## EXERCISE 1
In the article on kd lang's retrospective, who compiled the twenty songs on the collection?
## EXERCISE 2
Continue the article about kd lang's early-career retrospective from where it stops.

## TEXT SECTION
+-------+
Sunday, July 02, 2006
kd lang releases a 20-track retrospective of her early career. By Brian Wise
First it has to be said that kd lang’s new compilation album is a contender for album title of the year: Reintarnation. Coined by a Washington Post reader in their annual competition to find new definitions it means ‘coming back to life as a hillbilly.’
“I can’t take credit for that,” laughs kd when I catch up with her to talk about the album.
“I think it’s a great title.”
Spanning the years 1984-1993, the single disc collection gathers twenty songs from lang's early years, compiled by lang and her long-time collaborator Ben Mink.
It is a very different kd lang we hear on these selections than her more recent sophisticated sound. The songs on this retrospective are taken from A Truly Western Experience, Angel With A Lariat (produced by Dave Edmunds), Shadowland (produced by Owen Bradley), Absolute Torch And Twang and Even Cowgirls Get The Blues. There is also the previously unreleased ‘Changed My Mind,’ the second ever song written by lang and Mink.
Coming so soon after her album of covers Hymns of The 49th Parallel it is a salient reminder of lang’s so-called ‘cowpunk’ days and a stark contrast with her current image.
“I was excited about it,” says lang, “because I like the juxtaposition it illuminates for people in comparison to who I am now - or sheds some light on who I was then, as opposed to who I am now.”
“I’m not one of these people that are embarrassed,” she replies when I ask how she feels about the songs twenty years on, “actually I’m kind of proud and it was a fun moment in my life.”
“So I guess enough time has passed that I don’t suffer from embarrassment,” she laughs. “I’m kind of proud and happy with it, I still find it quite fun.”
Apart from the pithy album title, many of the songs on Reintarnation are proof of lang’s sense of humour – something that might not be so apparent on her recent recordings.
+-------+
## EXCERPTED RECORDS

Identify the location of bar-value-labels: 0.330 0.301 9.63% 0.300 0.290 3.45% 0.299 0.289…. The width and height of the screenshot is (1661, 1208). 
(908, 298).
+-------+
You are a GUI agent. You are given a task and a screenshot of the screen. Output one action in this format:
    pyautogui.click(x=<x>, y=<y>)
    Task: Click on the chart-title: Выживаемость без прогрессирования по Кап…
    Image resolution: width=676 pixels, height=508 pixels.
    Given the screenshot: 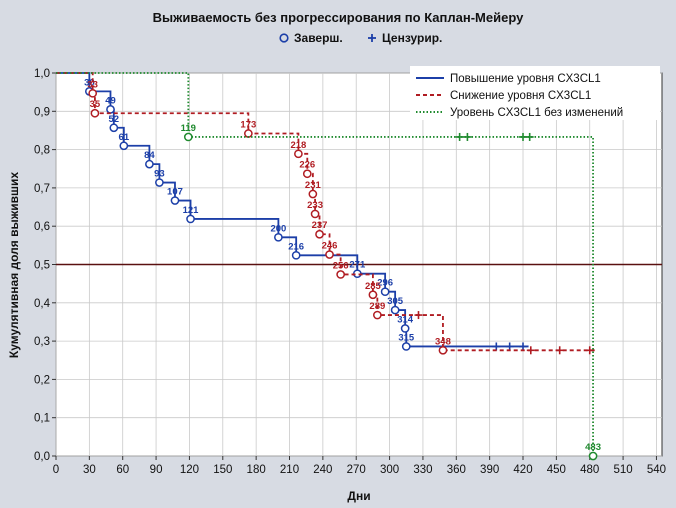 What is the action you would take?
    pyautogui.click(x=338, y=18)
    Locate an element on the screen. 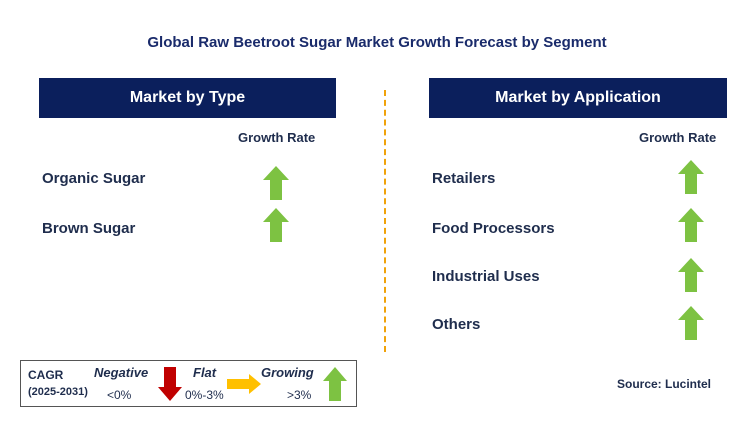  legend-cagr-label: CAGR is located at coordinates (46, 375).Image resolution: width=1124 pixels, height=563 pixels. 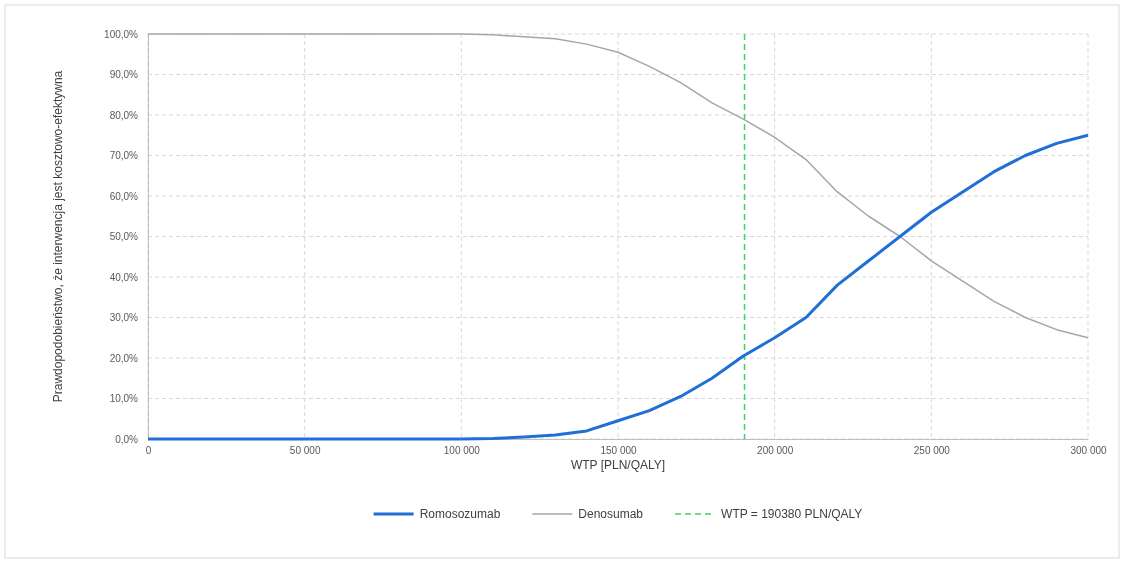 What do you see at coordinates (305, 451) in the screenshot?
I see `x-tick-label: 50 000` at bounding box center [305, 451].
+-------+
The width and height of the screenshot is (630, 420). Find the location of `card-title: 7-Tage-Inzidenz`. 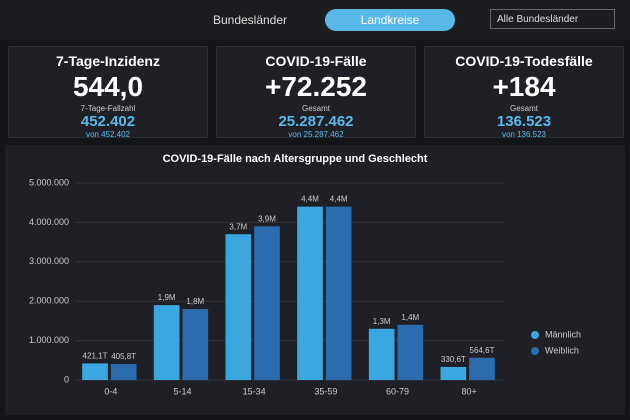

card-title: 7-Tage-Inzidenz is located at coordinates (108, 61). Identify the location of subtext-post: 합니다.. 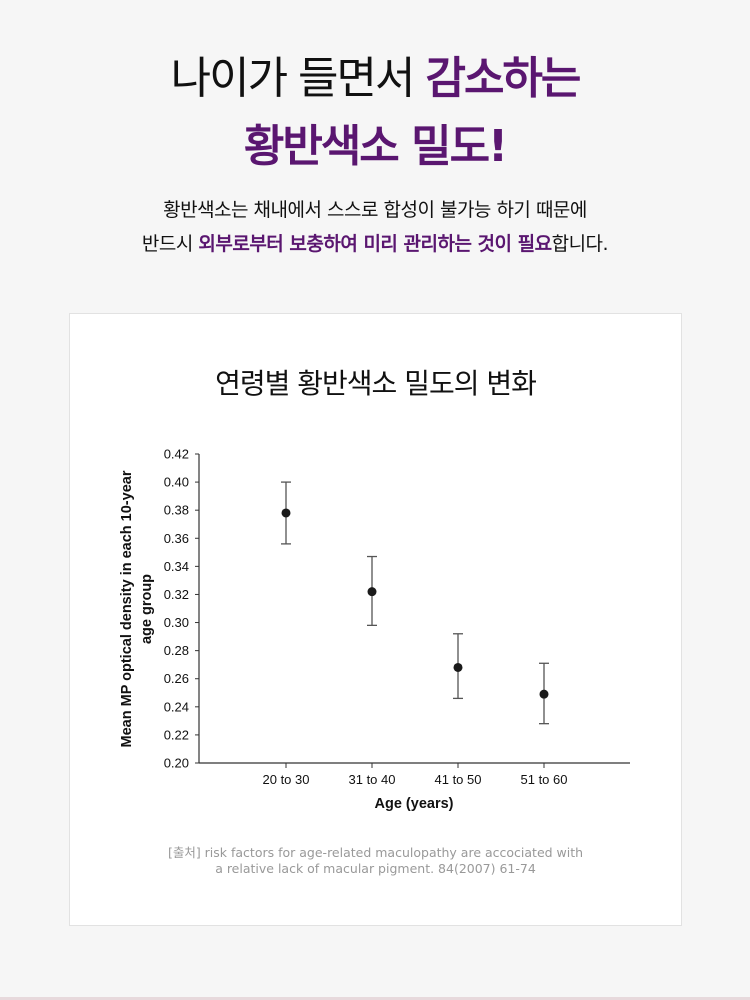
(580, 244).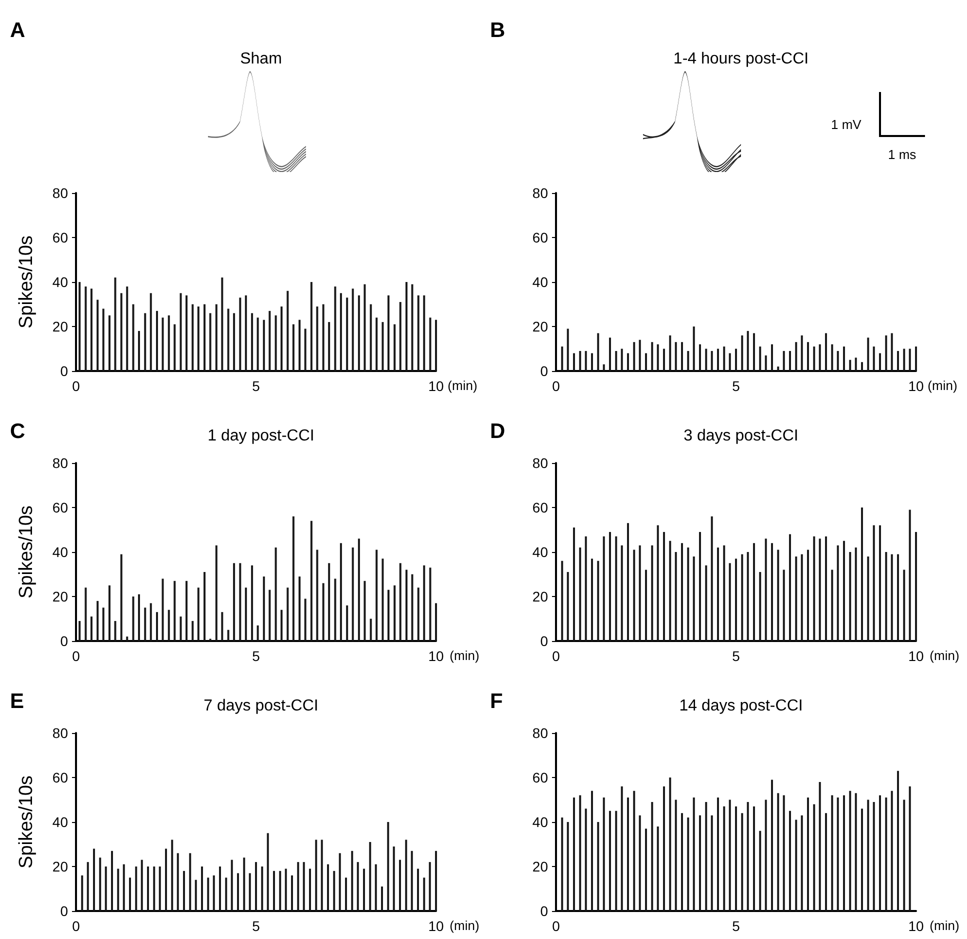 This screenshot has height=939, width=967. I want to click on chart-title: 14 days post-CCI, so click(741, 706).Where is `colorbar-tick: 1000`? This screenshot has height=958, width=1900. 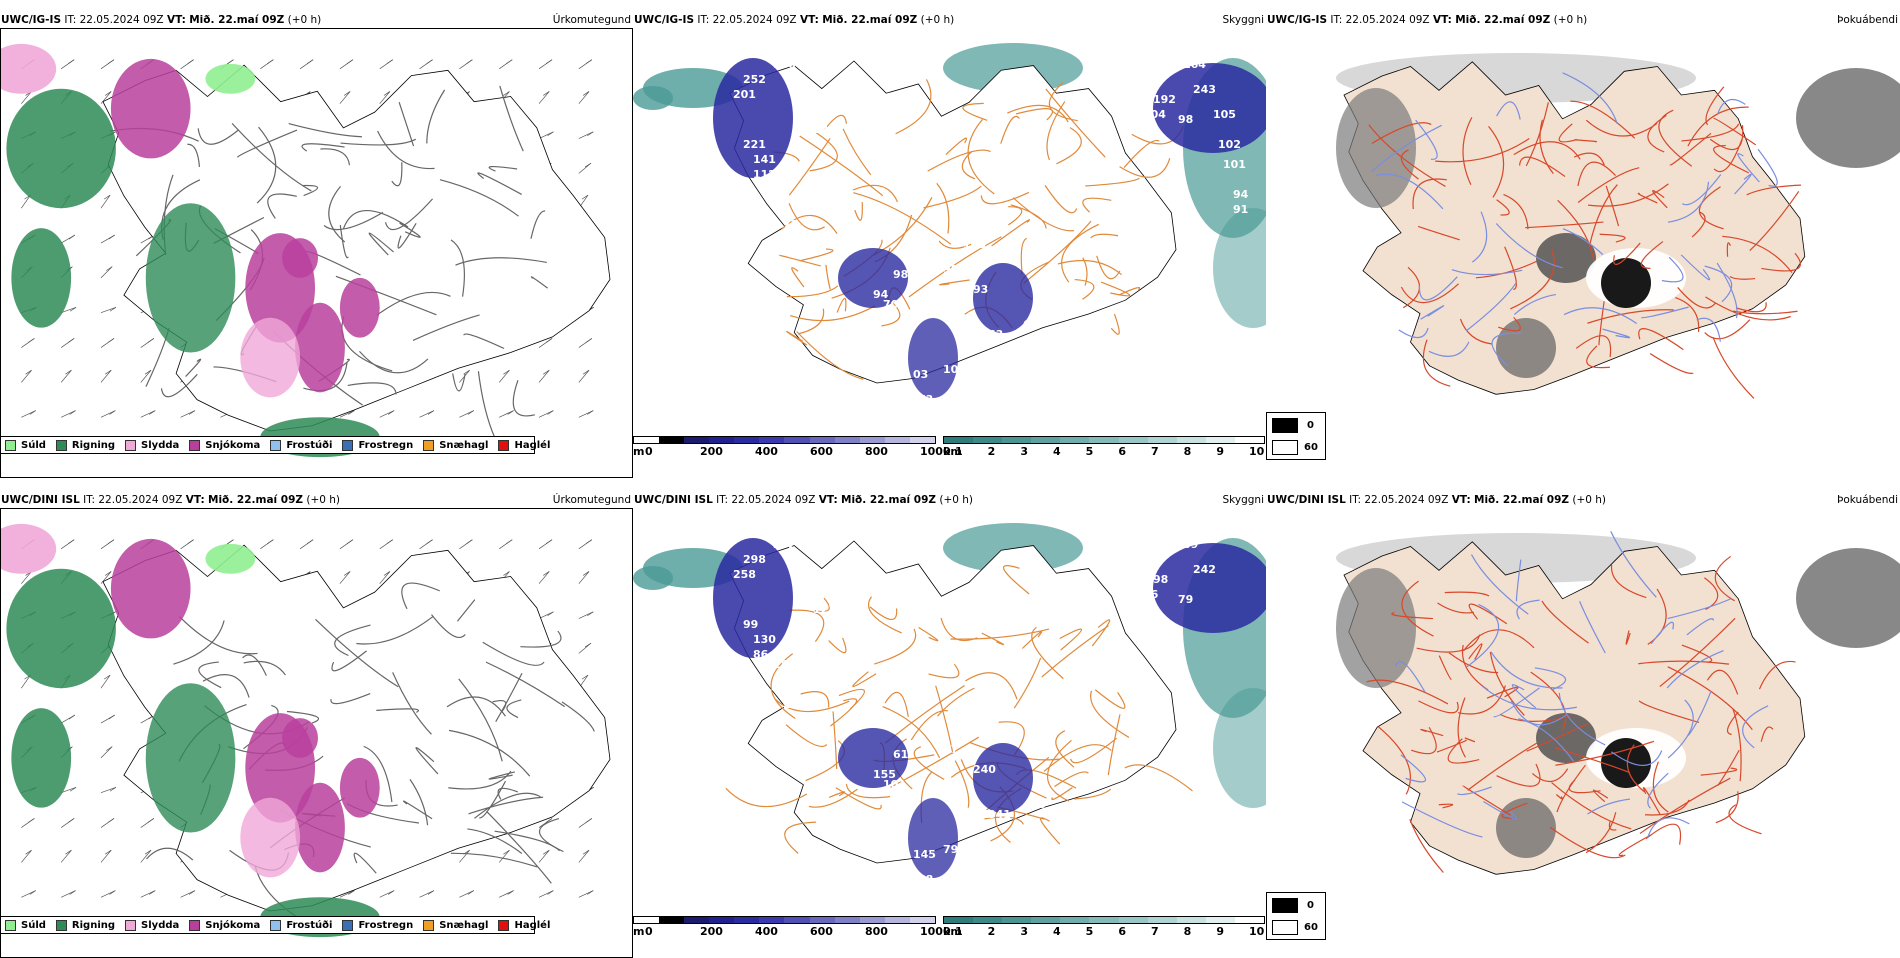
+-------+
## WRITTEN RESPONSE 1
kd lang and her long-time collaborator Ben Mink.

## WRITTEN RESPONSE 2
“I think that’s probably my own doing,” she says when I suggest that people see her as a ‘serious’ artist. “I think because I really, at some point after the country career, I really wanted to just focus on singing and really let all that other stuff go. I think people do see me as a serious singer and forget about the other part of me.”
While lang talks about being a country singer I mention that I am not sure not sure what part of the country music scene she might have fitted into two decades ago.
“You and me both and probably everyone else,” she laughs, “I was influenced by people like, obviously Patsy Cline, but June Carter Cash and Minnie Pearl - and people who really incorporated humour into what they were doing. I was really into that whole scene. From that point of view, I think people were a little off-put. In Nashville they didn’t know if I was making fun of them, they didn’t know if I was serious about the music or if I was one-upping them.”
I get an emphatic ‘No’ when I ask lang if she thinks she would have been embraced by the alt.country fraternity.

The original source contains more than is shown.